• [Problem to solve]:
Set down all of the entries precisely as they were written.

• [Supplied records]:
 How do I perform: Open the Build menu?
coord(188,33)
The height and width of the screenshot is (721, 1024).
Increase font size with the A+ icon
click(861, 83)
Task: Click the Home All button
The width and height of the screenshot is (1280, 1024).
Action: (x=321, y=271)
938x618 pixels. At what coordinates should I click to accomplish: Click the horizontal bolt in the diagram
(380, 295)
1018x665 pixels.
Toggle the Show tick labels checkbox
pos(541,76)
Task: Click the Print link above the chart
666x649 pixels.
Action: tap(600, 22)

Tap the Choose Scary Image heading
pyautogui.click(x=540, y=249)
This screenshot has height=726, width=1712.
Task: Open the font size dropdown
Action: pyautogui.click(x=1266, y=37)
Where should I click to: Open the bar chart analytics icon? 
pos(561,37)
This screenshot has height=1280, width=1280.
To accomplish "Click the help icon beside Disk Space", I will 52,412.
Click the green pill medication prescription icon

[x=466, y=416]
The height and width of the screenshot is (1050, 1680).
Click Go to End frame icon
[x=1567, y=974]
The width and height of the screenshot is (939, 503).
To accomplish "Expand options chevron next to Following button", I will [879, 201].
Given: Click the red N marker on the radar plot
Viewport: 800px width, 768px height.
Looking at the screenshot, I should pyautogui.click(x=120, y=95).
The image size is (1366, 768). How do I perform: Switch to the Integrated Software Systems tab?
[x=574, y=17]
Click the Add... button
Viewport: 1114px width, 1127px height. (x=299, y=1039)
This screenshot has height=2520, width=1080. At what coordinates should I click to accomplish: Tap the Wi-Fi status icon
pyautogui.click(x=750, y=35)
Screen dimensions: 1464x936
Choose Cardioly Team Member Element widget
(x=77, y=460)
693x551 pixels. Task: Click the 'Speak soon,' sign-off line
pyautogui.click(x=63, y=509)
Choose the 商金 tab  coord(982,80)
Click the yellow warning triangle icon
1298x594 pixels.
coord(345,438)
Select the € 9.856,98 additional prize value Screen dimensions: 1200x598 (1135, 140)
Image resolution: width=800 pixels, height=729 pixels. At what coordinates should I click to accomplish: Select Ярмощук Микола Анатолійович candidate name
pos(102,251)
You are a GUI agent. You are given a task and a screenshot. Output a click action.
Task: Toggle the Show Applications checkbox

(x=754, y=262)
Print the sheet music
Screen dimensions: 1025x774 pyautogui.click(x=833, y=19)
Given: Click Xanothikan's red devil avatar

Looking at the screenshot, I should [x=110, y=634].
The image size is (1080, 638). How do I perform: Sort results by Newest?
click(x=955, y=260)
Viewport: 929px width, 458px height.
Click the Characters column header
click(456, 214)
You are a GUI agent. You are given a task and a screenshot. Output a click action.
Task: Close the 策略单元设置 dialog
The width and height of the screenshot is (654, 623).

• [Response area]:
 How do I perform: Open the Build menu?
coord(188,33)
The height and width of the screenshot is (721, 1024).
Increase font size with the A+ icon
click(861, 83)
Task: Click the Home All button
The width and height of the screenshot is (1280, 1024).
Action: (x=321, y=271)
938x618 pixels. At what coordinates should I click to accomplish: Click the horizontal bolt in the diagram
(380, 295)
1018x665 pixels.
Toggle the Show tick labels checkbox
pos(541,76)
Task: Click the Print link above the chart
666x649 pixels.
Action: tap(600, 22)

Tap the Choose Scary Image heading
pyautogui.click(x=540, y=249)
This screenshot has height=726, width=1712.
Task: Open the font size dropdown
Action: pyautogui.click(x=1266, y=37)
Where should I click to: Open the bar chart analytics icon? 
pos(561,37)
This screenshot has height=1280, width=1280.
To accomplish "Click the help icon beside Disk Space", I will 52,412.
Click the green pill medication prescription icon

[x=466, y=416]
The height and width of the screenshot is (1050, 1680).
Click Go to End frame icon
[x=1567, y=974]
The width and height of the screenshot is (939, 503).
To accomplish "Expand options chevron next to Following button", I will [879, 201].
Given: Click the red N marker on the radar plot
Viewport: 800px width, 768px height.
Looking at the screenshot, I should pyautogui.click(x=120, y=95).
The image size is (1366, 768). How do I perform: Switch to the Integrated Software Systems tab?
[x=574, y=17]
Click the Add... button
Viewport: 1114px width, 1127px height. (x=299, y=1039)
This screenshot has height=2520, width=1080. At what coordinates should I click to accomplish: Tap the Wi-Fi status icon
pyautogui.click(x=750, y=35)
Screen dimensions: 1464x936
Choose Cardioly Team Member Element widget
(x=77, y=460)
693x551 pixels. Task: Click the 'Speak soon,' sign-off line
pyautogui.click(x=63, y=509)
Choose the 商金 tab  coord(982,80)
Click the yellow warning triangle icon
1298x594 pixels.
coord(345,438)
Select the € 9.856,98 additional prize value Screen dimensions: 1200x598 (1135, 140)
Image resolution: width=800 pixels, height=729 pixels. At what coordinates should I click to accomplish: Select Ярмощук Микола Анатолійович candidate name
pos(102,251)
You are a GUI agent. You are given a task and a screenshot. Output a click action.
Task: Toggle the Show Applications checkbox

(x=754, y=262)
Print the sheet music
Screen dimensions: 1025x774 pyautogui.click(x=833, y=19)
Given: Click Xanothikan's red devil avatar

Looking at the screenshot, I should [x=110, y=634].
The image size is (1080, 638). How do I perform: Sort results by Newest?
click(x=955, y=260)
Viewport: 929px width, 458px height.
Click the Characters column header
click(456, 214)
You are a GUI agent. You are given a task and a screenshot. Output a click action.
Task: Close the 策略单元设置 dialog
The width and height of the screenshot is (654, 623).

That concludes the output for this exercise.